Lynnwood Bowl and Skate has sprung from a history so illustrious that the city of Lynnwood awarded its owners with a certificate officially recognizing its impact on local culture. That history began in 1956, when Lynnwood Lanes first opened. Two years later came Lynnwood Roll-A-Way, which was a separate endeavor until Lynnwood Bowl and Skate's current owners merged the businesses in 2006 with a major revamp. In August of that year, a renovation team resurfaced the lanes and roller rink, updated the computerized bowling system to accommodate the entirely new post-Y2K numeric system, and installed a glass door between the bowling alley and skating rink.
In addition to structural renovations, a fresh staff worked out the kinks that previously plagued the Bowl and Skate; they abolished leagues in lieu of exclusively open bowling hours and further diversified the center's activities by erecting the Asteroid climbing wall, a space-themed expanse of glowing handholds. Once visitors have exhausted their energy stores at the climbing wall, bowling lanes, or skating rink, they can gear up for round two at The Roll Bar, where cocktails flow alongside burgers and pizzas and skate-clad visitors flatten out too-thick crusts by rolling over them.

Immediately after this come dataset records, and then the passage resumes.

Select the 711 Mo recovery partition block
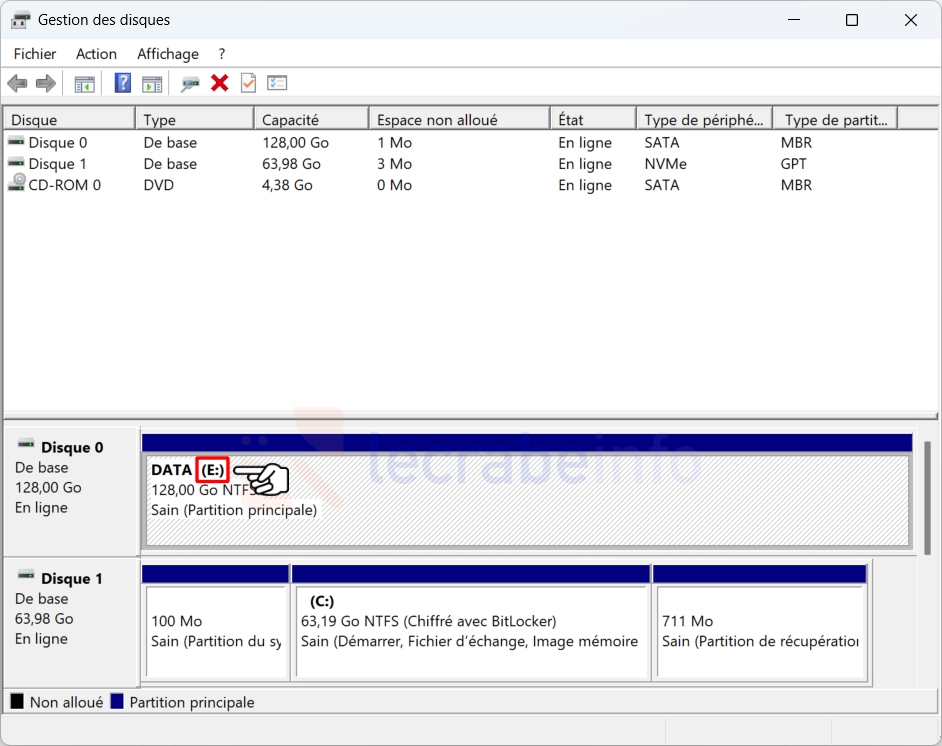This screenshot has width=942, height=746. pyautogui.click(x=760, y=630)
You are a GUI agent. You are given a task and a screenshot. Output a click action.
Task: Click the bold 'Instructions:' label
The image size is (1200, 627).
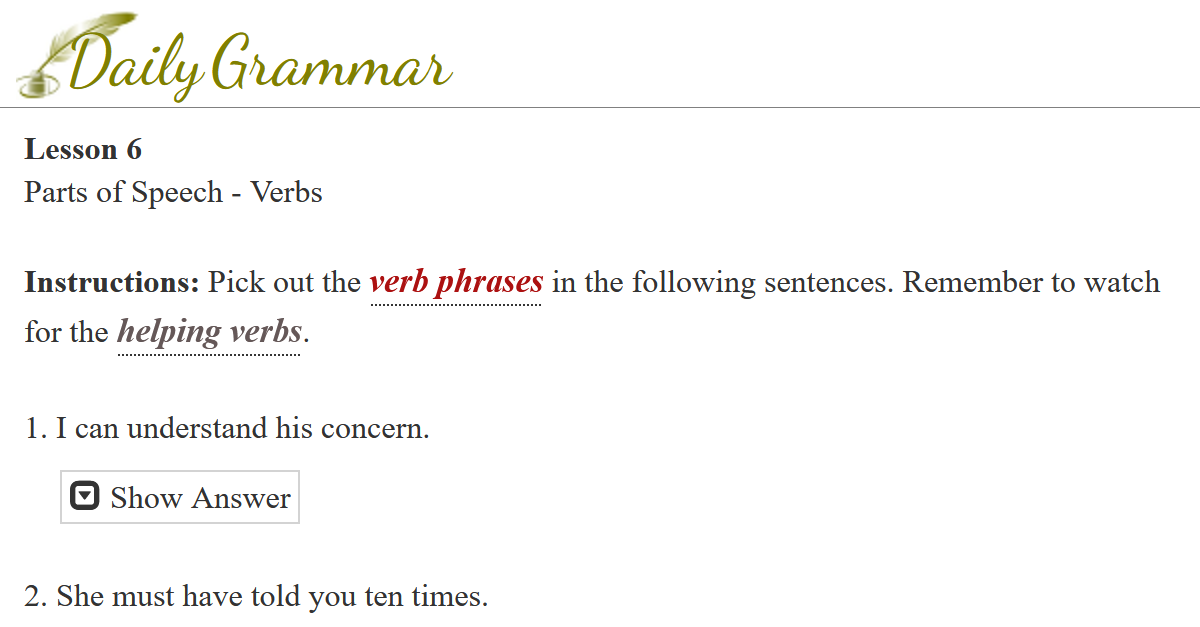[113, 282]
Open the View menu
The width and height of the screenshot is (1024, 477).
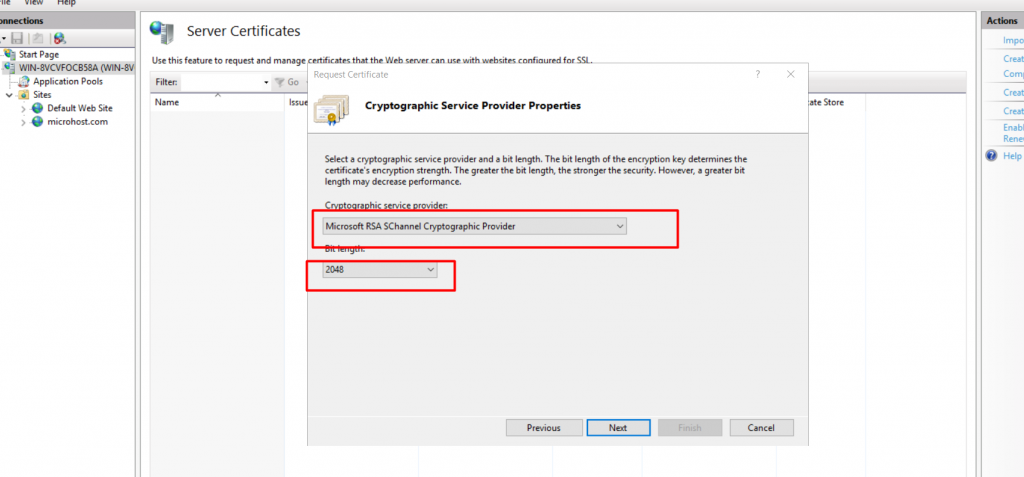(33, 3)
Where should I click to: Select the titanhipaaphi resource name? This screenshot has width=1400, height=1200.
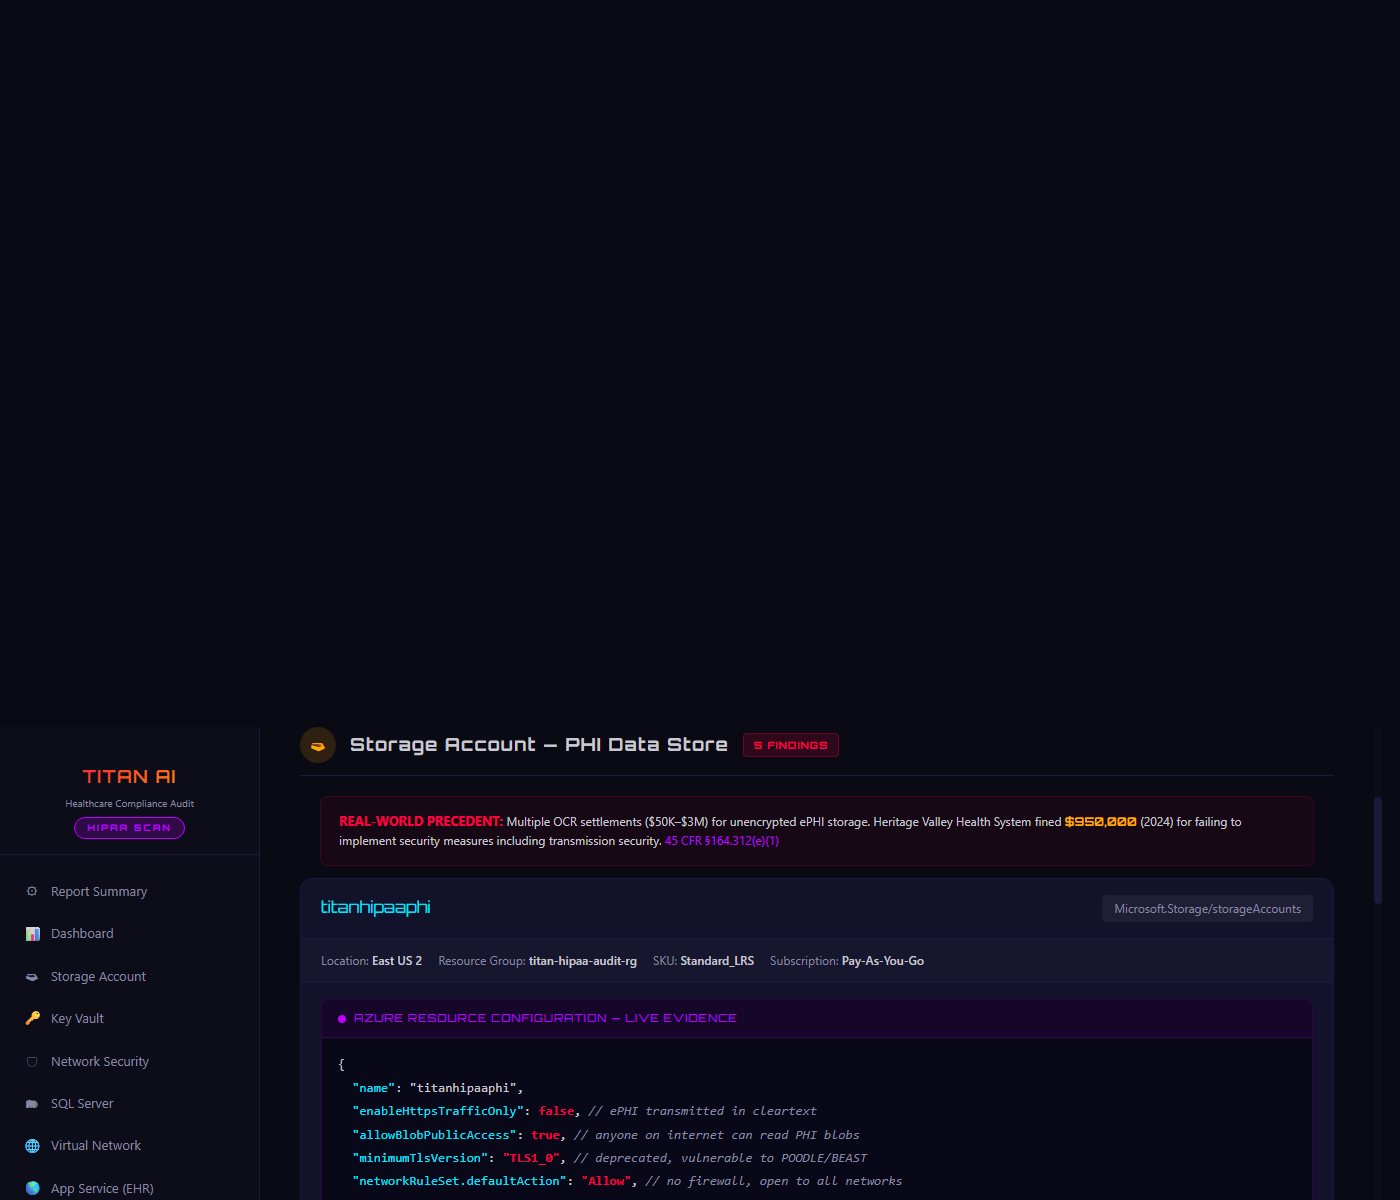pos(375,908)
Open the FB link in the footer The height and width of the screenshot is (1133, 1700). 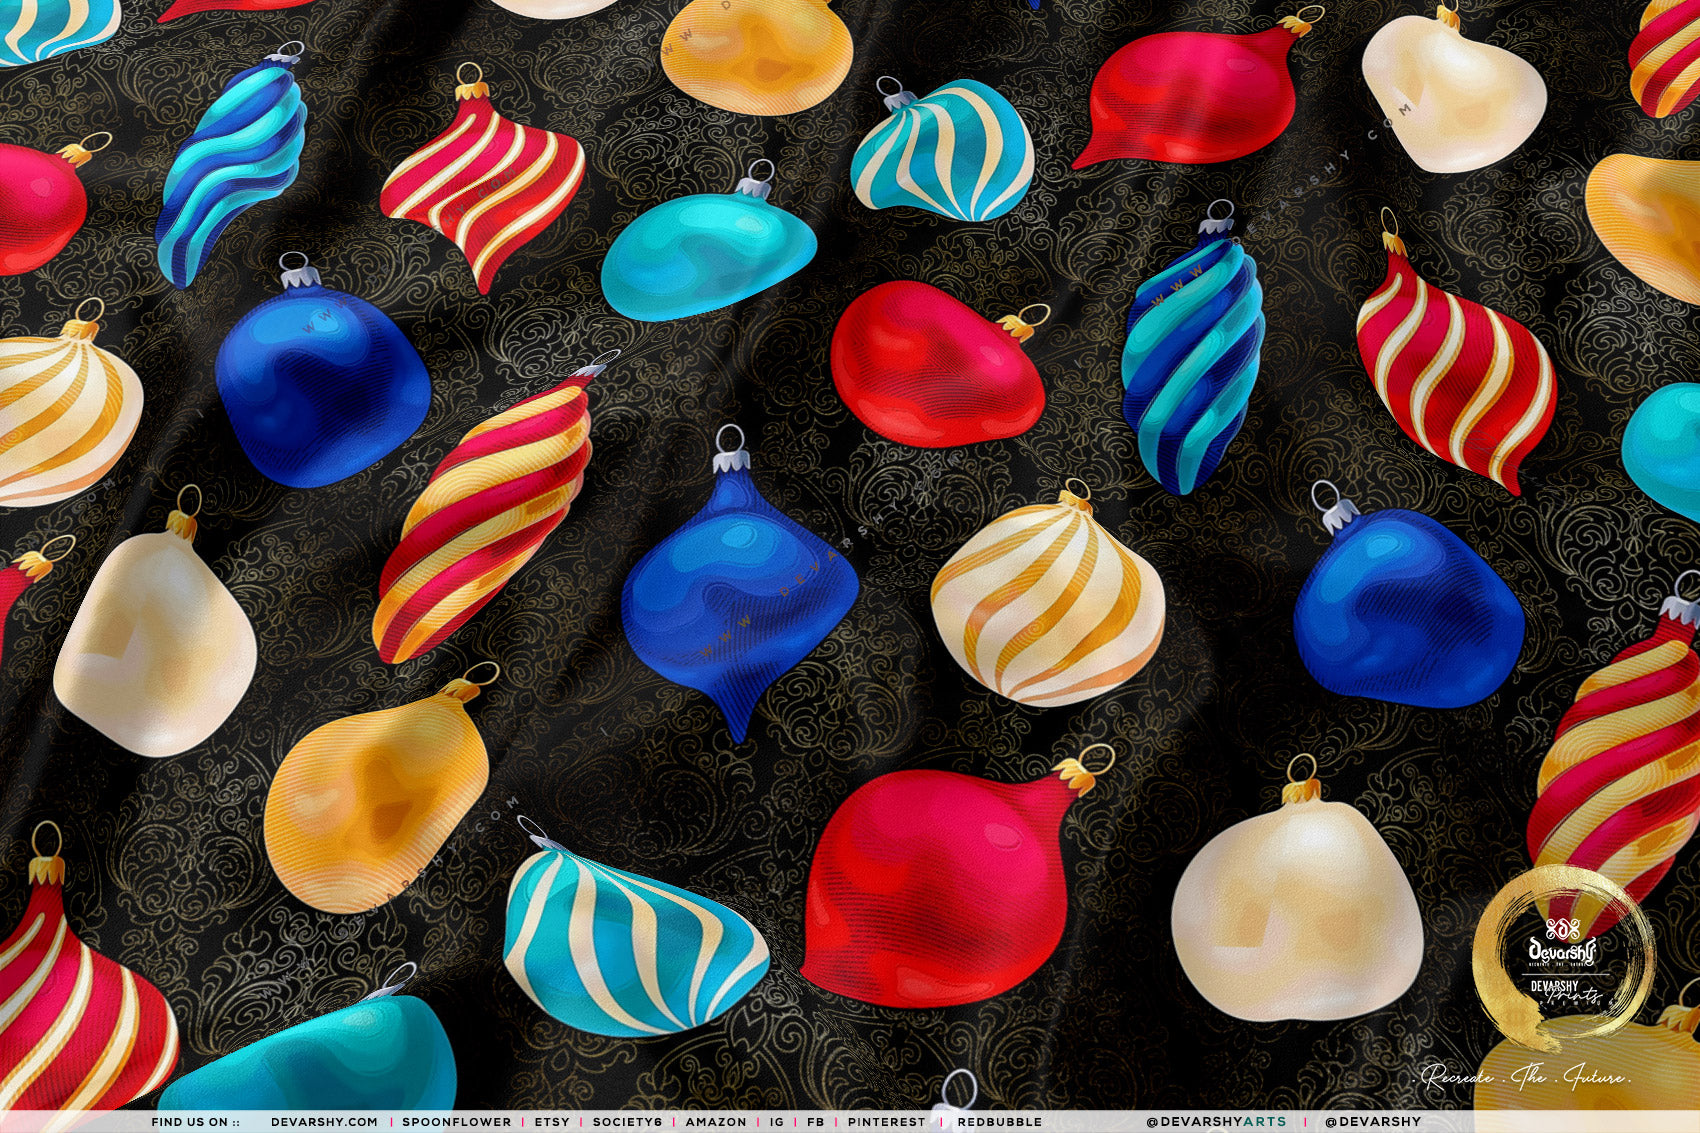(815, 1122)
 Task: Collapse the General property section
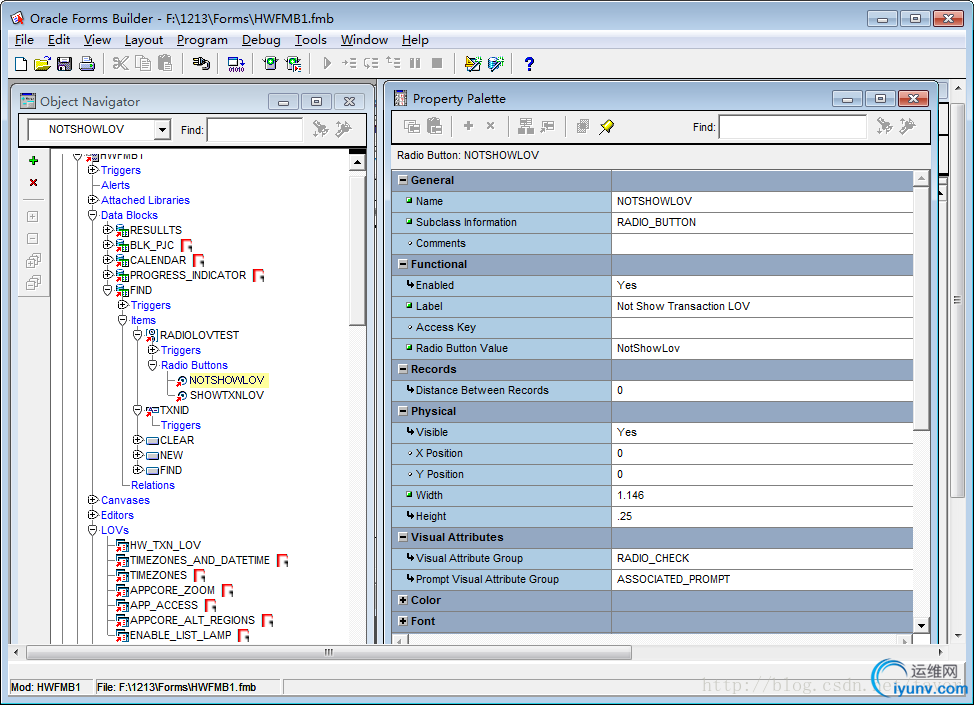(x=403, y=180)
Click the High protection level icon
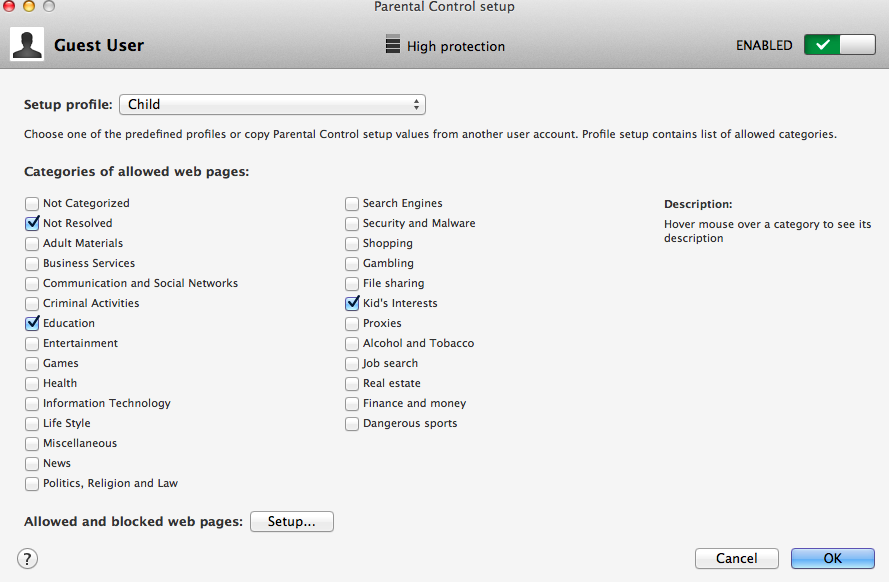Viewport: 889px width, 582px height. tap(392, 44)
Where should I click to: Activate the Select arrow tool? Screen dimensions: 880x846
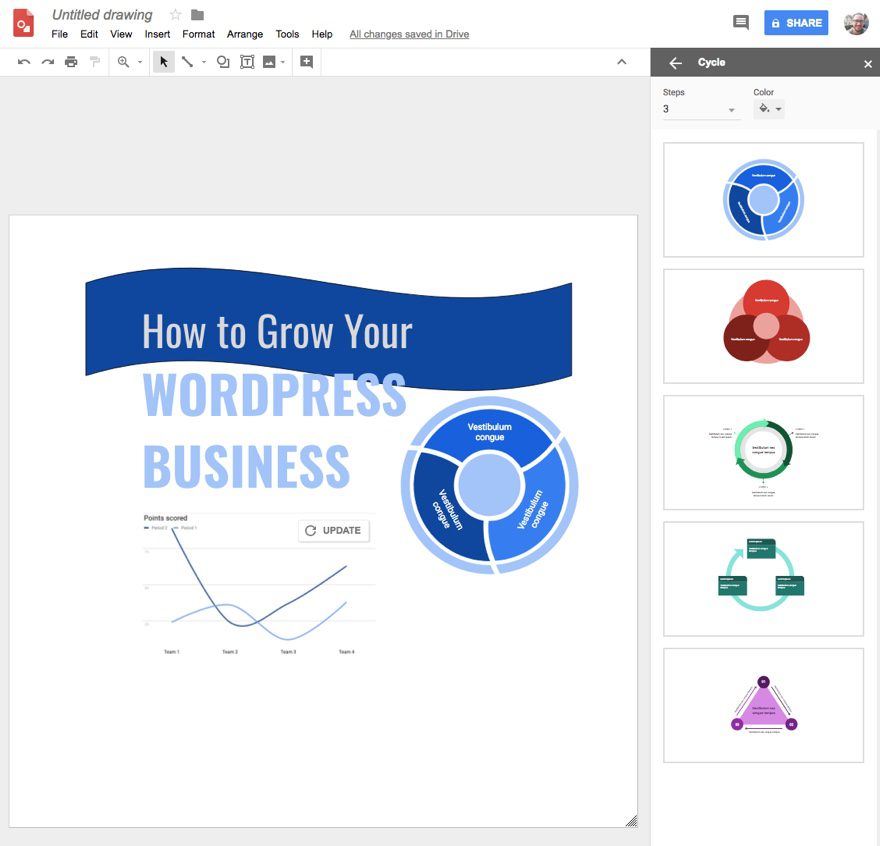tap(163, 61)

Paradise Bowl is kind of ruining the curve for everybody, or at least for other bowling alleys. User-friendly Qubica machines keep track of the scores, freeing bowlers to wrack up turkeys during Wednesday night Quarter Mania—when every game costs $0.25—and Moonlight Bowling on Saturday nights, when players can bowl for bundles of cash. Every night of the week offers a different special for customers, and the lanes are filled with live music on the weekends. Sunday mornings are brightened by the Rent-a-Lane special, which garners bowlers an hour of unlimited games for $10 or two hours of unlimited games for $15, between 8 a.m. and 11 a.m. After some of the facility underwent a summer’s worth of renovations, the archetypal snack shop and its heat lamps has been replaced with a 1950s-style café with breakfast choices and a full-on bar and grill that serves American classics and comfort food, such as prime rib and pizza, as guests play pool and watch sports on LCD TVs and an outsized 120-inch screen.